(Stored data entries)
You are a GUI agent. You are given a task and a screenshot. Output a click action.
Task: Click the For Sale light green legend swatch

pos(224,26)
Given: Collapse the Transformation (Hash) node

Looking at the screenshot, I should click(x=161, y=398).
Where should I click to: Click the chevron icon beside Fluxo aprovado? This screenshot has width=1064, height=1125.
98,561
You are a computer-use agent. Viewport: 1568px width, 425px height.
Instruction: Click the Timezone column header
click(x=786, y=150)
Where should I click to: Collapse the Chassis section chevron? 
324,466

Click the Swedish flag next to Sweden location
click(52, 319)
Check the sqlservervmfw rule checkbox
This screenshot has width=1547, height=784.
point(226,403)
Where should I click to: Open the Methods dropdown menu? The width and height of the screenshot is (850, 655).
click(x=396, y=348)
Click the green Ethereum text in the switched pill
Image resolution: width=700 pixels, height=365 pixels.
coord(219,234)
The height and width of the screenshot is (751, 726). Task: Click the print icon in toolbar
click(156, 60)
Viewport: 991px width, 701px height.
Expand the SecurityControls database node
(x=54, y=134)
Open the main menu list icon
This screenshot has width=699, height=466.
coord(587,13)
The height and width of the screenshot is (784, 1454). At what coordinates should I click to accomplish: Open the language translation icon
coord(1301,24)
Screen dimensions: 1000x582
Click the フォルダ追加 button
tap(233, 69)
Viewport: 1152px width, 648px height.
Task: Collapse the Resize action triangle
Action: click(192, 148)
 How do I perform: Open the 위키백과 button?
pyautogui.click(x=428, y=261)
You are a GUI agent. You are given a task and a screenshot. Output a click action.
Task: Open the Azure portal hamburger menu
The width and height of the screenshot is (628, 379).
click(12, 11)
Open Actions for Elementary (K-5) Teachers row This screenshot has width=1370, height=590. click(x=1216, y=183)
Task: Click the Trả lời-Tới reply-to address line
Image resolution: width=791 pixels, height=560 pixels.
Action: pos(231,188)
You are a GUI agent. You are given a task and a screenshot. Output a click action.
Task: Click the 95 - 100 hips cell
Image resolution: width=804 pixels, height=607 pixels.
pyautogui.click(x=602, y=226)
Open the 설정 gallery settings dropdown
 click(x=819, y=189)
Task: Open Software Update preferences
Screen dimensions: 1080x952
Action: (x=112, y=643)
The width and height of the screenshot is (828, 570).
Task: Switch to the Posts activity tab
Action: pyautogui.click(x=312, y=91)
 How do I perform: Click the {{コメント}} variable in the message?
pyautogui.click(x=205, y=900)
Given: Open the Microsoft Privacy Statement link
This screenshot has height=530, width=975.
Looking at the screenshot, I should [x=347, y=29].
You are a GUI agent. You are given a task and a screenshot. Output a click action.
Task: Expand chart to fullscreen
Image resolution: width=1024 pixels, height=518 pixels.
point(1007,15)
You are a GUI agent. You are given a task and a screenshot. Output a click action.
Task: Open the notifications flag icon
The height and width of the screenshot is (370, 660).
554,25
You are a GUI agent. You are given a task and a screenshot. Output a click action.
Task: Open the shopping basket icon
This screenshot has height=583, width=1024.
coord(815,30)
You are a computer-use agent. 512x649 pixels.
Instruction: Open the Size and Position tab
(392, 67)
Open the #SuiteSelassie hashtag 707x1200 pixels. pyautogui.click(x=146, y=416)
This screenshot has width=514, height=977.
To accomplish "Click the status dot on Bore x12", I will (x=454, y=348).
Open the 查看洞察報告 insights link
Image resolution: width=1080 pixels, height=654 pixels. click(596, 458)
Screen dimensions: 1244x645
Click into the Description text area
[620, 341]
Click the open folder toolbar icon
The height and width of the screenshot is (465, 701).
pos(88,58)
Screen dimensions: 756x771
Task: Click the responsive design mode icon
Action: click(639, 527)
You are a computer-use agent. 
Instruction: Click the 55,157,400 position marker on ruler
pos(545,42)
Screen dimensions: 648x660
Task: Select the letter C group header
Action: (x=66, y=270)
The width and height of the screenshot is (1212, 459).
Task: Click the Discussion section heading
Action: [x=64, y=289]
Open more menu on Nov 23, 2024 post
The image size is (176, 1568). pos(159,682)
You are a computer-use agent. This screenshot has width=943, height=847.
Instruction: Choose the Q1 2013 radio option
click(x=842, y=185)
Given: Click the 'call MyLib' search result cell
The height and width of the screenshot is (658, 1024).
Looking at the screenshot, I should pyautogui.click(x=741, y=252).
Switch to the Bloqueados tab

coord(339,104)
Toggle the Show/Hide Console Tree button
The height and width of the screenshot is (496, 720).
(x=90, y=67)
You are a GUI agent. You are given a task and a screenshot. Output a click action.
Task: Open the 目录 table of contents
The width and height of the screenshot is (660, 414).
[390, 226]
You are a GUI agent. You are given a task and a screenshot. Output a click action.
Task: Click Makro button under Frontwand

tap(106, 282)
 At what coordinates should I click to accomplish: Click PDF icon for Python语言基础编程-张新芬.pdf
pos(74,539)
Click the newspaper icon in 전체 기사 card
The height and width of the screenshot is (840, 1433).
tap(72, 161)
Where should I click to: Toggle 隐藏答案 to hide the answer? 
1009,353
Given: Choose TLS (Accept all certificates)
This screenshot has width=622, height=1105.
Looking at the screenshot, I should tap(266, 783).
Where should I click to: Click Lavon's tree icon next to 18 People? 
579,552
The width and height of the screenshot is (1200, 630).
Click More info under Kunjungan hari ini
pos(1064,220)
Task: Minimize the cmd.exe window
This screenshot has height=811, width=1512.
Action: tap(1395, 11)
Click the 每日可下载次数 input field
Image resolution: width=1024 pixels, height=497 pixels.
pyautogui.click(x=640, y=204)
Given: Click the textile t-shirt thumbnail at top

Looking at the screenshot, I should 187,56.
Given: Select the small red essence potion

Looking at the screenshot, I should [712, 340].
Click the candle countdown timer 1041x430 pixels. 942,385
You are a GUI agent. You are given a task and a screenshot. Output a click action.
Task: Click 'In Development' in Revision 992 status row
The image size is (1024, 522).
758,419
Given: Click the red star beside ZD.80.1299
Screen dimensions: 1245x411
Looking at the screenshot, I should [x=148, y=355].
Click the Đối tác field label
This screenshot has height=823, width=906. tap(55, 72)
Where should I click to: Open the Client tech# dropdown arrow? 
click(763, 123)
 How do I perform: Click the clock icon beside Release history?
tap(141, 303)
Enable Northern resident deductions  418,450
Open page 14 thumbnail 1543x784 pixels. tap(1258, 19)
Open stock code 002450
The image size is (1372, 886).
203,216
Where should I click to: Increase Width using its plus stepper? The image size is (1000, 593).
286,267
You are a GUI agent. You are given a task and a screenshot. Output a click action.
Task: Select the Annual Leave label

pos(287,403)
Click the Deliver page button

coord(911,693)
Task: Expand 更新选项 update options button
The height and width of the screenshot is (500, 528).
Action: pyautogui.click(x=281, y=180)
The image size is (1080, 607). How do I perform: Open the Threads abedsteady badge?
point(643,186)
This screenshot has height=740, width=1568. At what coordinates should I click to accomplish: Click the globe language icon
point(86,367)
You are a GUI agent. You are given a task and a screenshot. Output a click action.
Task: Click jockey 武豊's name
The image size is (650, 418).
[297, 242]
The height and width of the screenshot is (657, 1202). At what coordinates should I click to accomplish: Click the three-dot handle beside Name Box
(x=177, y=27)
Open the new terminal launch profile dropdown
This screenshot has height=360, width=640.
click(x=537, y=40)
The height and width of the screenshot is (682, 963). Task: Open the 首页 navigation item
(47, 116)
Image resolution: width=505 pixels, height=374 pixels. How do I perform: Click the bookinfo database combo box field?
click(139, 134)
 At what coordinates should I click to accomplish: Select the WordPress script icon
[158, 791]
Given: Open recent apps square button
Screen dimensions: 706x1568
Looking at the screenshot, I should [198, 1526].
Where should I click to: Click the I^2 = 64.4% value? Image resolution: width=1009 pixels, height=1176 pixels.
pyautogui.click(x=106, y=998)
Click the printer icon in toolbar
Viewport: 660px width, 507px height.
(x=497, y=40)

* **WHAT THE TASK ASKS**
Find the word "computer" in the entries, then copy out every line that has it.

* **RESPONSE AREA**
You are a computer-use agent. Viewport: 1568px width, 425px height.
You are a computer-use agent. 512x649 pixels.
You are a computer-use agent. 
You are a computer-use agent. This screenshot has width=943, height=847.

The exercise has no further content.